Unveiling the Marvels of Human Memory: From Working Memory to Sensory Memory

The first hundred years or so of psychology have unraveled many of the mysteries of memory. Memory Memory is no longer perceived as a single brain function but rather as a set of distinct faculties that have different uses and operate over different time scales. A memory can last for anything from a fraction of a second to most of a lifetime.

Studies of how memory skills are lost or retained when the brain is damaged have helped scientists to identify the different areas of the brain involved in different kinds of memory. Recently, imaging techniques have shown remembering in action, revealing memories as enduring patterns of brain activity that re-create experiences.

Only humans seem to have a certain kind of memory: the ability to call up and reflect on previous experiences. This ability may have played a major part in our evolution – and continues to fascinate us in the present day.

Working Memory: The Mind’s Blackboard:

In our everyday lives, we constantly need to remember little pieces of information – phone numbers, lists of names, a round of drinks – for just a few seconds. This type of temporary memory is known as short-term or ‘working’ memory.

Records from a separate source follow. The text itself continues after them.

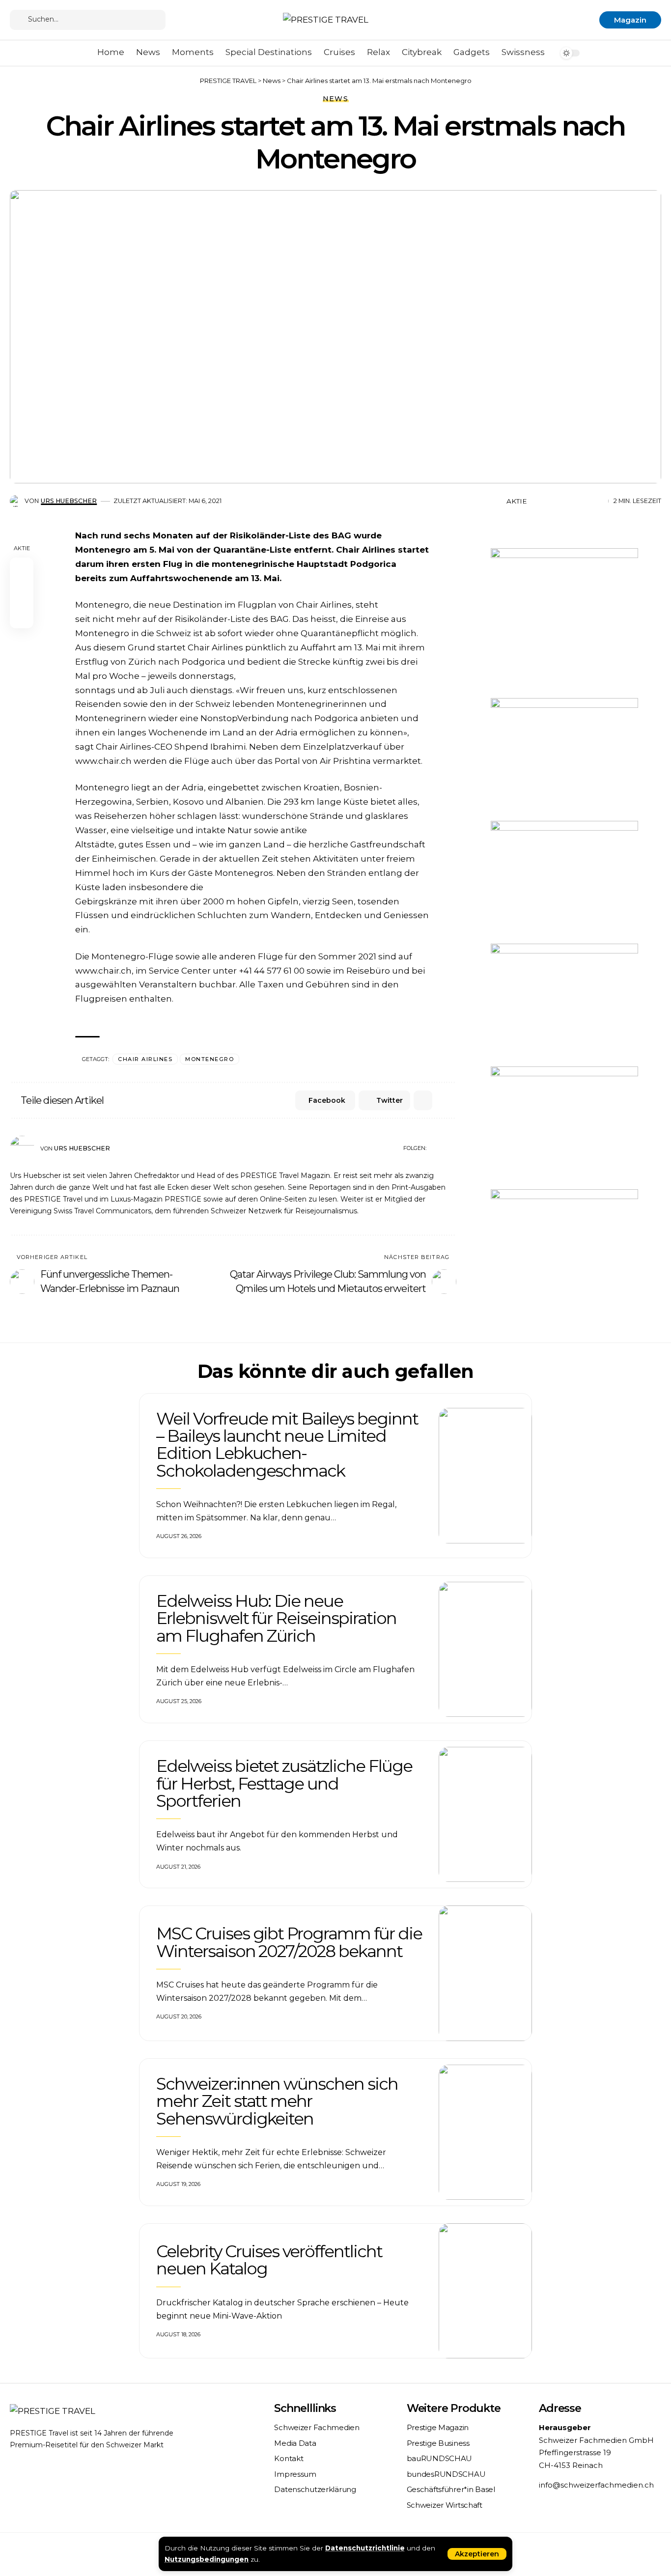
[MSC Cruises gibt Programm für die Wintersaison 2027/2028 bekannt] (485, 1973)
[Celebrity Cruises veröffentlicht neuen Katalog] (485, 2291)
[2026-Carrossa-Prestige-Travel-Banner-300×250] (564, 758)
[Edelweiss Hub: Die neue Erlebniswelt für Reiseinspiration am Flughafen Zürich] (485, 1649)
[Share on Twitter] (552, 501)
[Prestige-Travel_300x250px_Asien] (564, 1250)
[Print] (583, 501)
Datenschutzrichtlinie (365, 2548)
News (336, 98)
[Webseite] (434, 1148)
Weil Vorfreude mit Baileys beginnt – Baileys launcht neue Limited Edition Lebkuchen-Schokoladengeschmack (287, 1444)
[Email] (568, 501)
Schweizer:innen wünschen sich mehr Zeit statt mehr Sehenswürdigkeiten (277, 2101)
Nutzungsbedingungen (207, 2559)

Working memory is the mind mechanism that allows you to hold numbers in your head when you are doing mental arithmetic and provides somewhere for you to sketch mental maps when you are giving directions. In fact, you are using your working memory right now: as you read, your working memory holds the beginning of each sentence just long enough for you to reach the end. Without it, nothing you read would ever make sense. This type of memory is often described as the mind’s blackboard – like a real blackboard, it provides a space to jot down information needed for the task in hand, and it is ‘wiped clean’ when you start a new cask.

The concept of working memory grew out of the older idea that we have two main types of memory: long-term memory, which stores events, facts, and knowledge for anything from a few hours to many years, and short-term memory, which holds information for a matter of moments. Psychologists realized that short-term memory is in constant use as we talk, think, and act, so they began to use the term working memory to emphasize its active role.

The ‘magic number’ seven

Although working memory is crucial to our conscious thought processes, it holds surprisingly little. In 1956, US psychologist George Miller concluded that working memory can handle about seven pieces of separate information at once. Miller developed a formula – ‘seven plus or minus two ‘ – to show normal, working memory capacity. Seven items are the average capacity, with nine and five as the top and bottom of the normal range. Most of us can hold only seven items at the forefront of our minds.

So, if you are trying to remember a seven-item. Shopping list and then think of something else to add to the list; at least one of the original items is likely to be forgotten. If you are distracted briefly, you may forget the entire list. It is this tendency in working memory for new thoughts to push out old ones that sometimes causes us to forget what we were about to say in a sentence or arrive upstairs wondering what it was that we were on our way to fetch.

If you need to hold something such as a phone number in your short­ term memory for a few seconds, the easiest way to do it is to ‘ rehearse ‘ it- that is, repeat it over and over again, either out loud or inside your head. However, if you want to remember the number more permanently, you will need to think about the number and relate it to something you know so that it becomes lodged in your long-term memory store.

The sketchpad and the phonological loop

Two British psychologists, Alan Baddley, and Graham Hitch, first put forward the idea that working memory consists of so fatlease two ‘ mental blackboards’ – the phonological loop, which stores words and numbers briefly in auditory form, and the visuospatial sketchpad, which stores images temporarily. It is now known that the phonological loop and the sketchpad use different parts of the brain, which means that both can be used at the same time. This explains why people can normally navigate a car and hold a conversation at the same time. Navigating involves pictur­ing a route and so uses the visuospatial sketchpad, while talking involves words and so uses the phonological loop. If, however, you try to carry out two tasks that both use the phonological loop – for example, reading a book while the television or radio is on – you will run into difficulties.

Sensory and iconic memory

The most temporary form of memory is known as sensory memory, which holds data from our eyes, ears, and other senses for just a split second. Our senses provide us with far more information than we can cope with, so we use sensory memory to hold information briefly while we pick out the important parts.

Sometimes, we mishear what someone says and are on the point of asking them to repeat it when we realize that we did hear it after all. This is sensory memory in action. As soon as we realize that we haven’t heard properly, we examine our sensory memory and find an exact ‘recording’ of what entered our ears.

The visual form of sensory memory is called iconic memory. This holds onto visual information taken in a fraction of a second ago. It is this that enables us to make light pictures form in front of our eyes using sparklers and to see separate images on film as continuous action.